Entra un homme d'âge indéterminé, au visage indéterminé, appartenant à cette tranche d'âge où il est difficile d'évaluer le nombre d'années exact; ni beau ni laid, ni grand ni petit, ni blond ni brun. La nature ne l'avait gratifié d'aucun trait accusé ou remarquable, qu'il soit bon ou mauvais.
Certains l'appelaient Ivan Mikhaïlovitch, d'autres Ivan Vassilievitch, d'autres encore Ivan Ivanytch.
Son nom de famille était également énoncé de diverses manières, les uns l'appelaient Ivanov, les autres Vassiliev oubAndréïev, les troisièmes Alexeïev.
Celui à qui on le présentait oubliait aussitôt son nom et son visage, ne remarquait pas ses paroles. Sa présence n'ajoutait rien à la société et son absence ne lui retranchait rien. Son esprit était dépourvu de spiritualité et d'originalité tout comme son corps de signes particuliers.
Peut-être aurait-il su raconter tout ce qu'il avait veut entendu pour entretenir les autres, ne fût-ce que de cela; mais il n'était jamais allé nulle part; par conséquent il n'entendait et ne voyait que ce que les autres connaissaient aussi. Un homme de ce genre est-il sympathique ? Peut-il aimer ou souffrir?
Il devrait sans doute aimer, détester et souffrir car nul n'y échappe.
Mais il s'ingéniait à aimer tout le monde. Il y a des gens chez qui rien n'excite l'esprit d'hostilité ou de vengeance, quoiqu'on puisse leur faire ils restent affectueux.
Bien qu'on dise d'eux qu'ils sont bons car ils aiment tout le monde en réalité ils n'aiment personne. Ils sont bons seulement de ne pas être méchants.
Si devant un tel homme on donne l'aumône à un mendiant, il se baissera pour lui donner la pièce qu'il trouvera au fond de sa poche, mais si on l'insulte, il insultera avec les autres.
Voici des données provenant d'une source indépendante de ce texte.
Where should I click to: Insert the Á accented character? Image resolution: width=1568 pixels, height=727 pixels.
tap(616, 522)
On ne peut pas dire qu'il est riche puisqu'il ne l'est pas. Il est même plutôt pauvre mais on ne peut également pas dire qu'il l'est pour la simple raison que beaucoup le sont plus que lui.
Il n'est pas dans le besoin et touche un salaire médiocre, il n'emprunte à personne et d'ailleurs à fortiori, il ne viendrait à l'idée de personne de lui emprunter.
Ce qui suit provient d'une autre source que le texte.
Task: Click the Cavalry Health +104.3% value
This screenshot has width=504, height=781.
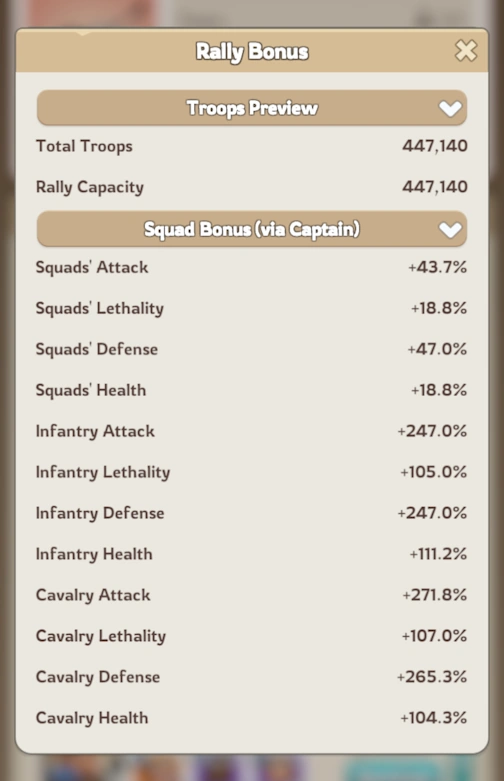Action: (433, 718)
On ne peut jamais surprendre sur son visage une trace de souci, de rêverie, quelque signe d'un mouvement interieur, on ne le voyait non plus diriger un regard curieux vers un objet extérieur que son esprit voudrait assimiler.
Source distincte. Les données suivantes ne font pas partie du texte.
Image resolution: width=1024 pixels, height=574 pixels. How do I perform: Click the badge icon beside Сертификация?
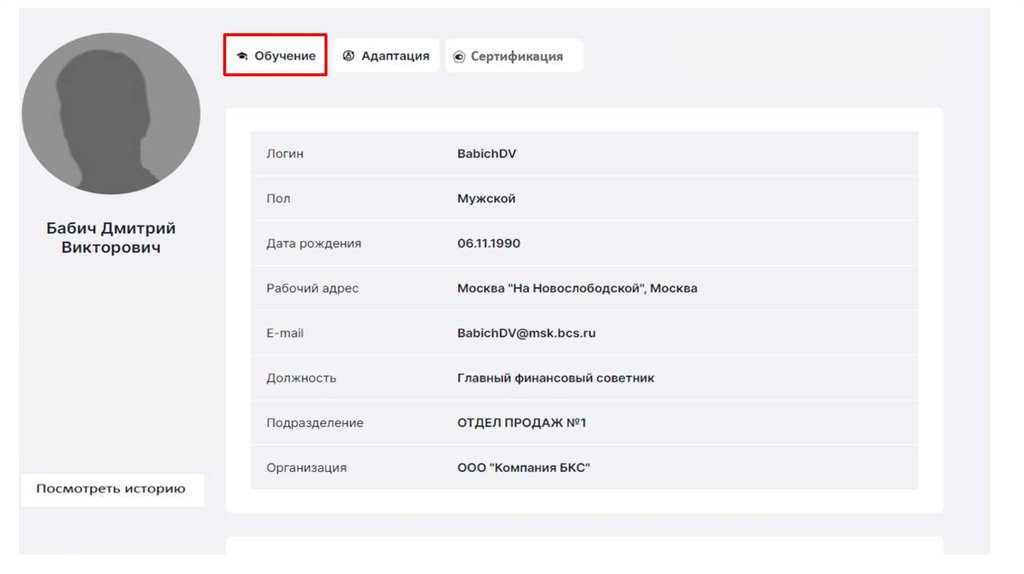coord(459,57)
S'il est peu probable que quelqu'un à part sa mère ait remarqué sa venue au monde, si rares sont ceux qui le remarquent pendant sa vie, on peut être certain que personne ne remarquera sa disparition.
Il n'y aura personne pour le réclamer , personne pour le regretter, personne non plus pour se réjouir de sa mort.
Il n'a ni amis, ni ennemis, juste une foule infinie de connaissances. Peut-être à la vue du cortège funèbre, un passant rendra-t-il à cet indéterminé l'honneur qu'il recevra pour la première fois d'un signe de la tête ; peut-être un autre curieux demandera le nom du défunt pour aussitôt l'oublier.
Tout entier cet Alexéïev, ou Andreïev ou comme vous voudrez , n'est qu'un simulacre incomplet et impersonnel de pâte humaine, un écho sourd, un reflet très vague.